#### AIM OF THE EXERCISE:
An exact transcript of the records is what this task asks for.
****************
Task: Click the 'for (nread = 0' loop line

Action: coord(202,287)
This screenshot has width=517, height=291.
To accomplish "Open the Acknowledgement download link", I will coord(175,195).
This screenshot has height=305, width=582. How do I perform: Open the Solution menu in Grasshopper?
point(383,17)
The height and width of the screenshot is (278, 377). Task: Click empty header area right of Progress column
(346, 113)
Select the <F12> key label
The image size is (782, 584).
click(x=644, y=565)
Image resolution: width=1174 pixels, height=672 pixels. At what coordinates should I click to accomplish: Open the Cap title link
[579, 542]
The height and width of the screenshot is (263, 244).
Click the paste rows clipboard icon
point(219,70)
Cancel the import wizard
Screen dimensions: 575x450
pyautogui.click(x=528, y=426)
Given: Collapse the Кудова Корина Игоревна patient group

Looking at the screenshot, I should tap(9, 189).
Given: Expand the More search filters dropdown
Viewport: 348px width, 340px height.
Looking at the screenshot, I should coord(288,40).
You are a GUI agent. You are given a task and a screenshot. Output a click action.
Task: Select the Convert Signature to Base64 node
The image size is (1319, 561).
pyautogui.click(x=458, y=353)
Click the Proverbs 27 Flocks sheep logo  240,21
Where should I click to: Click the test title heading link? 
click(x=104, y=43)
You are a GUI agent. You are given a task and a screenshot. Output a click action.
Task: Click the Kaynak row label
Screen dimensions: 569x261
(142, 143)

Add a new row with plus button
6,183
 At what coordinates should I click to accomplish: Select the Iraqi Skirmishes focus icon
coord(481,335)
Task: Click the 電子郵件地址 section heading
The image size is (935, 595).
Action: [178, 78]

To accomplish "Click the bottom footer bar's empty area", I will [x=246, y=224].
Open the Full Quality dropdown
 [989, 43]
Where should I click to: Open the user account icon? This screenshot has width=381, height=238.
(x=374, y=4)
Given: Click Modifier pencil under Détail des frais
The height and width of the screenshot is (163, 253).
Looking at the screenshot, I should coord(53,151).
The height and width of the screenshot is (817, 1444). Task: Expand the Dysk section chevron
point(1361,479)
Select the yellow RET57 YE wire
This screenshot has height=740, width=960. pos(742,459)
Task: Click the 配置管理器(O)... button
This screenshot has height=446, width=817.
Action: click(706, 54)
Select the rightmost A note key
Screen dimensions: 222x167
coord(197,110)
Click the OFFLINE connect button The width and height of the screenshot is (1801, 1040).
****************
#### RESULT FOR THIS EXERCISE:
Task: Click the 'for (nread = 0' loop line

Action: coord(202,287)
This screenshot has width=517, height=291.
To accomplish "Open the Acknowledgement download link", I will coord(175,195).
This screenshot has height=305, width=582. How do I perform: Open the Solution menu in Grasshopper?
point(383,17)
The height and width of the screenshot is (278, 377). Task: Click empty header area right of Progress column
(346, 113)
Select the <F12> key label
The image size is (782, 584).
click(x=644, y=565)
Image resolution: width=1174 pixels, height=672 pixels. At what coordinates should I click to accomplish: Open the Cap title link
[579, 542]
The height and width of the screenshot is (263, 244).
Click the paste rows clipboard icon
point(219,70)
Cancel the import wizard
Screen dimensions: 575x450
pyautogui.click(x=528, y=426)
Given: Collapse the Кудова Корина Игоревна patient group

Looking at the screenshot, I should tap(9, 189).
Given: Expand the More search filters dropdown
Viewport: 348px width, 340px height.
Looking at the screenshot, I should coord(288,40).
You are a GUI agent. You are given a task and a screenshot. Output a click action.
Task: Select the Convert Signature to Base64 node
The image size is (1319, 561).
pyautogui.click(x=458, y=353)
Click the Proverbs 27 Flocks sheep logo  240,21
Where should I click to: Click the test title heading link? 
click(x=104, y=43)
You are a GUI agent. You are given a task and a screenshot. Output a click action.
Task: Click the Kaynak row label
Screen dimensions: 569x261
(142, 143)

Add a new row with plus button
6,183
 At what coordinates should I click to accomplish: Select the Iraqi Skirmishes focus icon
coord(481,335)
Task: Click the 電子郵件地址 section heading
The image size is (935, 595).
Action: [178, 78]

To accomplish "Click the bottom footer bar's empty area", I will [x=246, y=224].
Open the Full Quality dropdown
 [989, 43]
Where should I click to: Open the user account icon? This screenshot has width=381, height=238.
(x=374, y=4)
Given: Click Modifier pencil under Détail des frais
The height and width of the screenshot is (163, 253).
Looking at the screenshot, I should coord(53,151).
The height and width of the screenshot is (817, 1444). Task: Expand the Dysk section chevron
point(1361,479)
Select the yellow RET57 YE wire
This screenshot has height=740, width=960. pos(742,459)
Task: Click the 配置管理器(O)... button
This screenshot has height=446, width=817.
Action: click(706, 54)
Select the rightmost A note key
Screen dimensions: 222x167
coord(197,110)
Click the OFFLINE connect button The width and height of the screenshot is (1801, 1040).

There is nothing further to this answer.